# Brief
Can you revise the Brooks excerpt by copying everything from "Then Brooks struck" down to "Cold Blood (1967).", with "vaunted" changed to "celebrated"?

++++ Source excerpt

Then Brooks struck out on his own, producing as well as directing, and turning to such vaunted and disparate literary properties as Sinclair Lewis' Elmer Gantry (1960), Joseph Conrad's Lord Jim (1965), and Truman Capote's In Cold Blood (1967).

In time came The Professionals (1966), a thoroughly satisfying Western that is a metaphor for his own professional code; and the offbeat genre variations $/Dollars (1971) and Bite the Bullet (1975), which, though somewhat less successful, had humor, style, and—something to be expected in any Brooks film—bite.


In general, a remarkable oeuvre, combining the finest entertainment values with personal high principle. Hallmarks as a writer: ringing dialogue, provocative characterizations, challenging material, and superior script orchestration. As a director: high visual standards and a consistently engaging, expressive camera style.

Many of the Brooks films were considered impossible, unfilmable, in their day. A novel by Dostoevski (The Brothers Karamazov) was not only formidable in length and content, it was unavoidably "Russian" at the height of the Cold War. Something of Value (1957) dared to confront colonialism in an era that still embraced colonialism. Elmer Gantry outraged religious groups and, in an era that has seen the undoing of some scurrilous television evangelists, is still exceedingly apt.

++++++++
++++ Records

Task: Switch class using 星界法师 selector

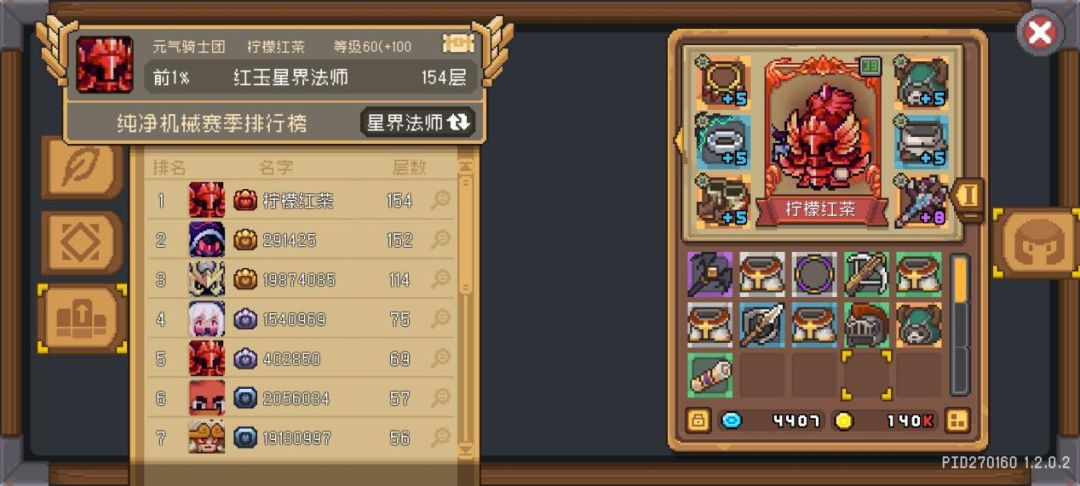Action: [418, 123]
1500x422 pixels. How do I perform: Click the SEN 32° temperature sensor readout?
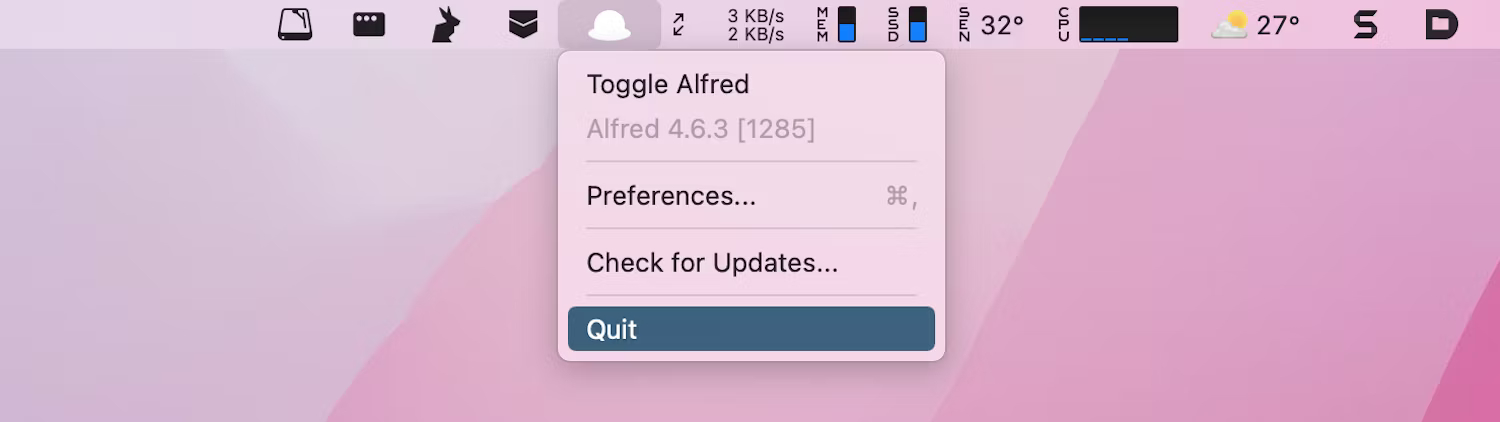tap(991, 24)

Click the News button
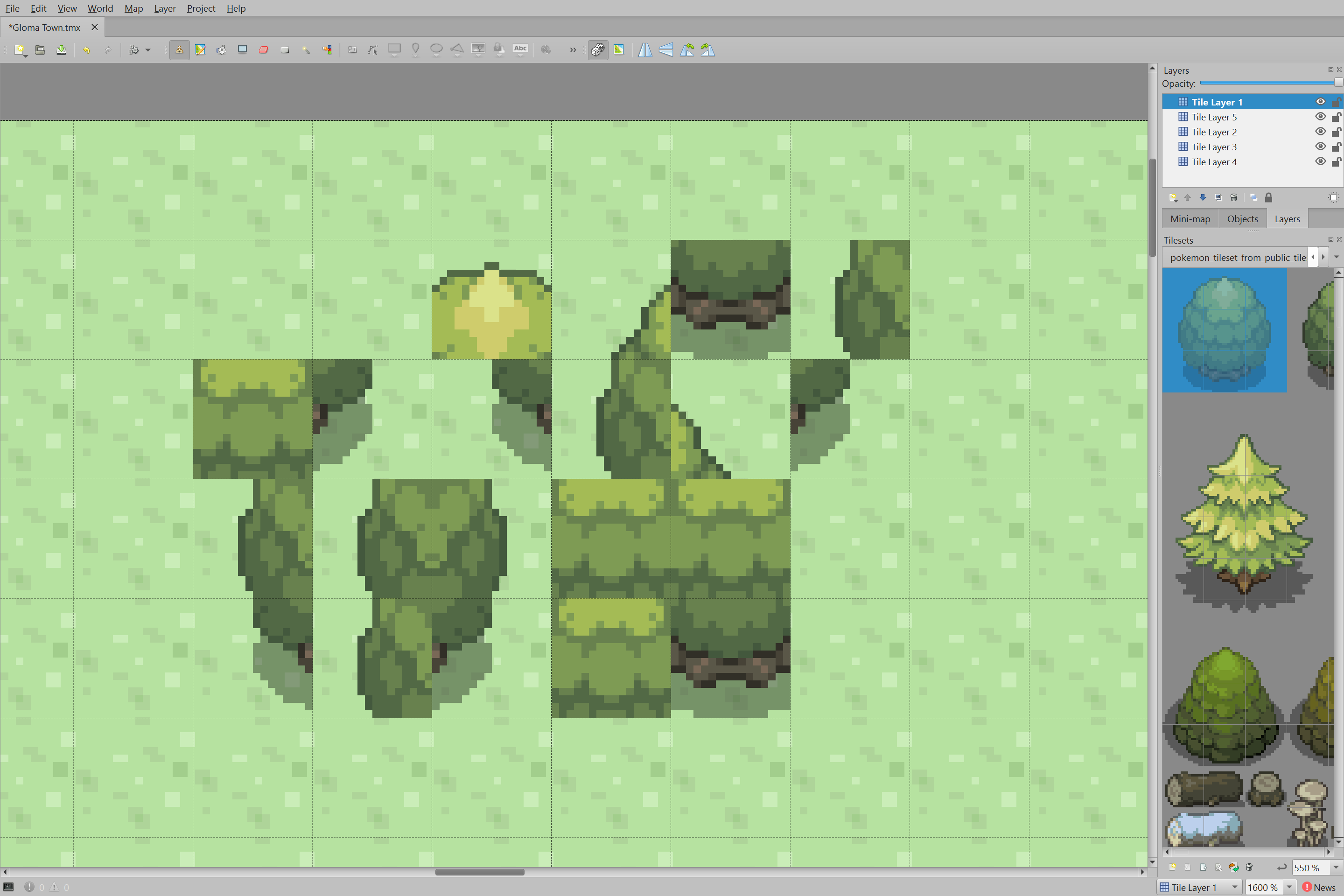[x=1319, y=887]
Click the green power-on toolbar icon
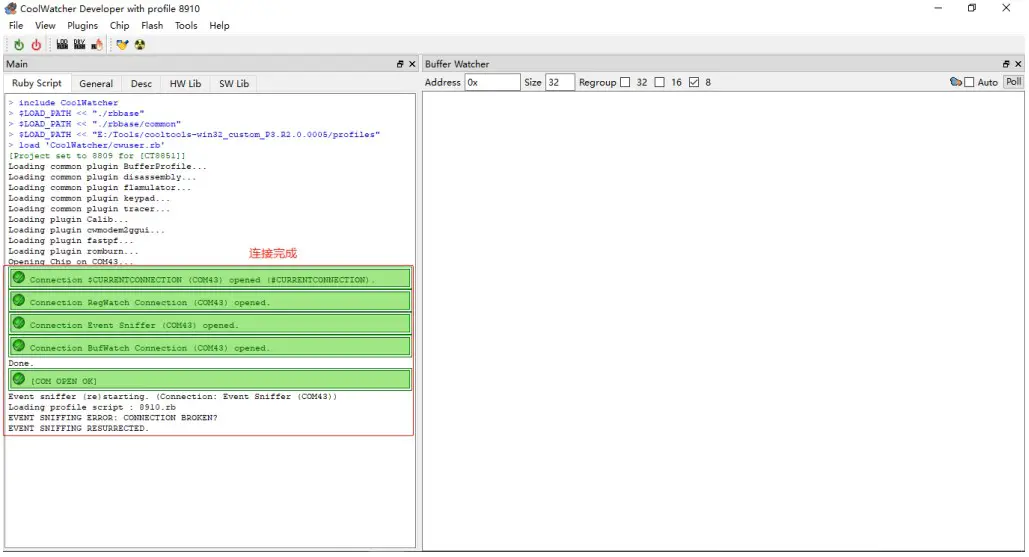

++++++++

# Response for this exercise
Then Brooks struck out on his own, producing as well as directing, and turning to such celebrated and disparate literary properties as Sinclair Lewis' Elmer Gantry (1960), Joseph Conrad's Lord Jim (1965), and Truman Capote's In Cold Blood (1967).